How F1 could give more to fans

The first test of the 2010 pre-season showed Formula 1 fans were eager to see on-track action, with record numbers of people attending the event. Dieter Rencken believes it's time for the sport to offer a show during the off-season

Now that Formula 1's first official test session (of four) has come and gone, and with the second being due to start tomorrow, what lessons can be learned from last week's three-day session in Valencia - during which five new designs were unveiled, and a total of seven teams took to the track, in the process covering around 6,000 kilometres?

The first is that so starved of action are the sport's fans that tens of thousands were willing to pay good money to see, feel and hear a bunch of cars on different development schedules take to the track in random sequence during the three days.

In fact, so variable and weather-dependent are schedules that no guarantees exist cars will take to the track at all, yet a reported 120,000 fans paid an average of around £40 to pass through the gates of the Circuit de la Comunitat Valenciana Ricardo Tormo over the three days!

Fernando Alonso makes his Ferrari debut at Valencia

True, some were Fernando Alonso fans absolutely determined to get their first sightings of Spain's national hero bedecked in real red, but Michael Schumacher, Pedro de la Rosa, Rubens Barrichello all had followers in the stands - and, in any event, who cares whom they cheer as long as appetite for action is sated.

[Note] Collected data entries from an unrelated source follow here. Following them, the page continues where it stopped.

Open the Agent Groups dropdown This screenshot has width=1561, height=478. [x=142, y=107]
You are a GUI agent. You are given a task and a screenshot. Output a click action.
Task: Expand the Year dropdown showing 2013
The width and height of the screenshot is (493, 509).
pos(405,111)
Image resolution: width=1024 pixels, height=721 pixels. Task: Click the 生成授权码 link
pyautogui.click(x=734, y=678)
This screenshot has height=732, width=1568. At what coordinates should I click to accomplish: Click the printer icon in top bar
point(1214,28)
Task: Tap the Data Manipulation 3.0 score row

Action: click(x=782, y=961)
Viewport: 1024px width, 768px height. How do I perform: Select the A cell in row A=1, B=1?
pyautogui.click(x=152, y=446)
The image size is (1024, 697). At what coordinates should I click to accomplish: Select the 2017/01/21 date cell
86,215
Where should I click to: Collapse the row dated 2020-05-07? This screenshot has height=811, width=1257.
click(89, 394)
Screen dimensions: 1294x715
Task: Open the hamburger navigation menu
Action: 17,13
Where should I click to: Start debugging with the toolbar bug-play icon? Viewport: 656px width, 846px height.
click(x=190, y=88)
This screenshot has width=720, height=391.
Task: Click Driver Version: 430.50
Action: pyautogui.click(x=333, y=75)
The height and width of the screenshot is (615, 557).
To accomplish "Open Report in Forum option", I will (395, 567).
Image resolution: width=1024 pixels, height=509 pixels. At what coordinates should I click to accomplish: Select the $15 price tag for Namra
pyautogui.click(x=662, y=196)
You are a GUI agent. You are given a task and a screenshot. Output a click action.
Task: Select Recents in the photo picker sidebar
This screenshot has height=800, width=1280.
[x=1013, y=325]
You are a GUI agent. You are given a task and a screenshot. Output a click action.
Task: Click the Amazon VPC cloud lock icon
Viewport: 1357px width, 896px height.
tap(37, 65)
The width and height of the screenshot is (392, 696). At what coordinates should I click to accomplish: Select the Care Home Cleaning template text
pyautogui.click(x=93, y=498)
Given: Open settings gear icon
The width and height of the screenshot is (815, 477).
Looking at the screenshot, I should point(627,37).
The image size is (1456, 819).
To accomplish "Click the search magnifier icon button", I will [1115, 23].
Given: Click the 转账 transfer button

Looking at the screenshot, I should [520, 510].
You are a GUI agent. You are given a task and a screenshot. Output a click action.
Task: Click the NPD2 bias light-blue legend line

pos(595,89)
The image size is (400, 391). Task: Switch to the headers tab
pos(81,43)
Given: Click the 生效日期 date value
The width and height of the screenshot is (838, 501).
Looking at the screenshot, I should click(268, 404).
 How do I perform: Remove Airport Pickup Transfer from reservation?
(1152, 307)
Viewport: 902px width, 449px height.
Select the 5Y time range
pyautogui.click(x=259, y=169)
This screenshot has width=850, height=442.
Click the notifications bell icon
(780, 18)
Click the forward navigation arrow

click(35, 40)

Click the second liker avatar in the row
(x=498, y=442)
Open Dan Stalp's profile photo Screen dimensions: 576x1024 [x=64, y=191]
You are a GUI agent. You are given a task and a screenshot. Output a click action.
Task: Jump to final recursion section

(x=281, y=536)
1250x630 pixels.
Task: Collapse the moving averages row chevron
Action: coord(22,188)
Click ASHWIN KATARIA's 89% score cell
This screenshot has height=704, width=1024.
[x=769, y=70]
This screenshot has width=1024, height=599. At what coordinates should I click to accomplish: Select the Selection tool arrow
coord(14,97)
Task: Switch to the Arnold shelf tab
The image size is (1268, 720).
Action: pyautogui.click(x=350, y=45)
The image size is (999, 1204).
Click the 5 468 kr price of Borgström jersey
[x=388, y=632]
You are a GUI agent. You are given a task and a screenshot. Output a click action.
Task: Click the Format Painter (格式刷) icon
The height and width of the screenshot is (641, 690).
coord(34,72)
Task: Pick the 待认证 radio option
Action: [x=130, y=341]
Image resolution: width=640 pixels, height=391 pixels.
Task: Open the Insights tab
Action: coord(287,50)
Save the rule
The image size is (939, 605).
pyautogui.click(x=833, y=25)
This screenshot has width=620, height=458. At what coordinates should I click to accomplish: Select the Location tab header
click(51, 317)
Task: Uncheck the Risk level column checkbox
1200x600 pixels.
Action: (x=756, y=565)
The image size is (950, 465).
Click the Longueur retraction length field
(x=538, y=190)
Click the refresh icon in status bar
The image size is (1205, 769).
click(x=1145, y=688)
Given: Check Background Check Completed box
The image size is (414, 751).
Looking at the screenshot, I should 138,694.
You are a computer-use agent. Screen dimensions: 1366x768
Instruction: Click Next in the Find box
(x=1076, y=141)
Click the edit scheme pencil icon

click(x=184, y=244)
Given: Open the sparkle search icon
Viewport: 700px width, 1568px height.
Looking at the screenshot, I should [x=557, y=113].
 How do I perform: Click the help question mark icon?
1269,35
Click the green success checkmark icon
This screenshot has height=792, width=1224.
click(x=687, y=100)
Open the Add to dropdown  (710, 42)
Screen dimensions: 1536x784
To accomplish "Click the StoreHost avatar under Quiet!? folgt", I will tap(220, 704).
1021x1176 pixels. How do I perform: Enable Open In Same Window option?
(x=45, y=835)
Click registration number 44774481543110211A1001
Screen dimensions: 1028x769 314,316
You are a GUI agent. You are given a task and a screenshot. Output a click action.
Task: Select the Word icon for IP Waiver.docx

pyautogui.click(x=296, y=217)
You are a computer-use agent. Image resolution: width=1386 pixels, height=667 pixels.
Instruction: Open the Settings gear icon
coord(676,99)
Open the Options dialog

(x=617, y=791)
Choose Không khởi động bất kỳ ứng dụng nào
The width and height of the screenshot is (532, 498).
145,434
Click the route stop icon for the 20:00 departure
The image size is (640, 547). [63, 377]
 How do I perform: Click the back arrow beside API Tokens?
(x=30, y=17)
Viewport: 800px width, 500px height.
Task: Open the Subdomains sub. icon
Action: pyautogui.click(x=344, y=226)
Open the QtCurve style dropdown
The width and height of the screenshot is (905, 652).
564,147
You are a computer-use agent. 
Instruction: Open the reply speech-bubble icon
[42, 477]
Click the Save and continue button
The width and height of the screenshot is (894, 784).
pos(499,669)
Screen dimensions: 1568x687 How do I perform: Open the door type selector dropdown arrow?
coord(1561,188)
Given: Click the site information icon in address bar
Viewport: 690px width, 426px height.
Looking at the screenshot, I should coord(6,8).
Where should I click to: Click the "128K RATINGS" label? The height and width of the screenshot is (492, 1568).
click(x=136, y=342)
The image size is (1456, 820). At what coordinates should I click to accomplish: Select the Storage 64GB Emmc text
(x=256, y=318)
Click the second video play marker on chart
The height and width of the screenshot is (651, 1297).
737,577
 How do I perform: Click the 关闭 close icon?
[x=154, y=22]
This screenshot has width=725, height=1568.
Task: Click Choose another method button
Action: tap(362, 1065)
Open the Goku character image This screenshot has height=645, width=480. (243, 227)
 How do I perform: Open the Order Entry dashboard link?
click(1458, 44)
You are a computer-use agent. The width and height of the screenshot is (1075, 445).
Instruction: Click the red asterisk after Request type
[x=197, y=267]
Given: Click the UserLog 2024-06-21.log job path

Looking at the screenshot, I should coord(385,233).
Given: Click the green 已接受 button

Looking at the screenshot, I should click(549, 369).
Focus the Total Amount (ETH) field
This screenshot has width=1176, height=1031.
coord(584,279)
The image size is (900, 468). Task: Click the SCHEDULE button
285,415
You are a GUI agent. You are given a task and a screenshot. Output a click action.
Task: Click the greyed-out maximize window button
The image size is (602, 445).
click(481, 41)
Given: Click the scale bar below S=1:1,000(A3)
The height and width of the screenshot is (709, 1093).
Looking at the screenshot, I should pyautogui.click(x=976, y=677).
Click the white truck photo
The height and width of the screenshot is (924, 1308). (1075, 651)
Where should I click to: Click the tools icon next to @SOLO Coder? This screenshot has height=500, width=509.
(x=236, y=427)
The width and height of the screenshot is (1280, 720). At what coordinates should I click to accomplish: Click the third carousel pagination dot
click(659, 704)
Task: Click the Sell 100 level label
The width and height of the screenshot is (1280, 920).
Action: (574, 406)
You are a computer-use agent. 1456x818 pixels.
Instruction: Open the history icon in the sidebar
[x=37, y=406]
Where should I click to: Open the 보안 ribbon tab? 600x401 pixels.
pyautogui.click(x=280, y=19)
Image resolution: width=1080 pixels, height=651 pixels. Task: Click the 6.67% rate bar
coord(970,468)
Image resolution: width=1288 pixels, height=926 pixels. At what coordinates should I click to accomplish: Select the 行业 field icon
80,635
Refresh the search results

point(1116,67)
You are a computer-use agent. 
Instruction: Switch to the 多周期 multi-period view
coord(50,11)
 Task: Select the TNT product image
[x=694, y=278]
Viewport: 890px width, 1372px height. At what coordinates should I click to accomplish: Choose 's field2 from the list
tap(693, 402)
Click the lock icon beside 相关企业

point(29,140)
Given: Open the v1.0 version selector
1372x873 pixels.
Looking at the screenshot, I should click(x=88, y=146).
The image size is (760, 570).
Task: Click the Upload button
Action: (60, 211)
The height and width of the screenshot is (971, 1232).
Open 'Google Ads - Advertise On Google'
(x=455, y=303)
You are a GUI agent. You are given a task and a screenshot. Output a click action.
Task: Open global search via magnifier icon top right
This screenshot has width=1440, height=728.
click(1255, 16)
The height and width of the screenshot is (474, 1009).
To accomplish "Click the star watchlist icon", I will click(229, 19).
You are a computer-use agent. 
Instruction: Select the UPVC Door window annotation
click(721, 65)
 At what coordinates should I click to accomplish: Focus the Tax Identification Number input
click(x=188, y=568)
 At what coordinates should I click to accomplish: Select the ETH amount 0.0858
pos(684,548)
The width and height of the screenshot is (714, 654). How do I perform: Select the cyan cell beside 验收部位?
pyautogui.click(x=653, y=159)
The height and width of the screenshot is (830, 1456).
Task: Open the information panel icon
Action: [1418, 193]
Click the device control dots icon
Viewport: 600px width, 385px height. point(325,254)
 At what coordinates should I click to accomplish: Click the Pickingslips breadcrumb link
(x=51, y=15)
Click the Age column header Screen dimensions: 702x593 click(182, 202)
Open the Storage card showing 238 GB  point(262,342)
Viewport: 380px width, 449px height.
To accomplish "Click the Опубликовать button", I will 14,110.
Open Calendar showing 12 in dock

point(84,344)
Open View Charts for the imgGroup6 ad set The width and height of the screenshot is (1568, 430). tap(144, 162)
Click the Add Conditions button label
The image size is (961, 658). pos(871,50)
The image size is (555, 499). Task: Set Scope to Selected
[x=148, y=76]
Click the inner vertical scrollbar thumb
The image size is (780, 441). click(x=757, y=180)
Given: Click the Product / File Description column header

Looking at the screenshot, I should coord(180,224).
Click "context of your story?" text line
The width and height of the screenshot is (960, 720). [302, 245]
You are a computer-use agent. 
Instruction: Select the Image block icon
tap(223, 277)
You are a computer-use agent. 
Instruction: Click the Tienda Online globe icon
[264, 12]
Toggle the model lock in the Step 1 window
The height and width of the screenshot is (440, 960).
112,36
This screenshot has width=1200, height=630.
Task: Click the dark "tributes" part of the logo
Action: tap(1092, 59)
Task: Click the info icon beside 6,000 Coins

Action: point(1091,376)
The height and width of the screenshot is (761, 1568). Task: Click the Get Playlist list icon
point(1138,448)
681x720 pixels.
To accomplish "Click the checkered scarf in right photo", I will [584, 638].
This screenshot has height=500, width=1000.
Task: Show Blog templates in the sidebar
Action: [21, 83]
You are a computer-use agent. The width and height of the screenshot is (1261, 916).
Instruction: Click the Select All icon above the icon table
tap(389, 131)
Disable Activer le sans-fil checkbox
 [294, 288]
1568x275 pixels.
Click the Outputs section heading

Had the tests been held in Silverstone or Hockenheim then Jenson Button and Lewis Hamilton, or Schumacher and Sebastian Vettel would have been the targets of such mass enthusiasm, with F1 still being the overall winner.

In the Valencia paddock evidence abounded of sponsor guests and VIPs milling about, while a straw poll of languages spoken amongst the audience indicated fans had travelled from Italy, Portugal, France, Germany and the UK - plus, of course from across Spain - to experience the first runnings of the 2010 cars.

When a motor racing tour operator recently flighted teaser adverts for trips to the Barcelona tests on his website, he was immediately inundated with enquiries and has a full-house for every day of the tests.

"We ran the ads to see what the response would be, and within two days had a couple of hundred enquiries," says Kevin May of Select Motor Racing,"'and filled up very quickly." This despite disclaimers in his mailers that, due to the nature of the beast, there were no guarantees of track action or even which drivers would be present...

Red Bull Racing's guest lists for all the tests are believed to be full, while Team McLaren - the outfit's official fan club - recently circulated members with offers of garage tours during both Jerez tests and in Barcelona. These, too, are understood to be full.

All of which suggests that F1 is sitting on a veritable gold mine. However, the Selects of the world can only accommodate so many fans, while paddock space access is understandably restricted - according to May, teams have right of veto over pitlane and paddock access - so a possible solution would be to schedule pitlane walkabouts during lunchtimes and after close of each day's business.

Circuit owners could schedule autograph sessions, as could public interviews with drivers and team personnel. A little TV coverage and live timing information broadcast on big screens would not go amiss, either, with direct costs recovered from gate entrance fees - having travelled so far, fans would surely pay a little extra for the privilege of such interactivity with their heroes.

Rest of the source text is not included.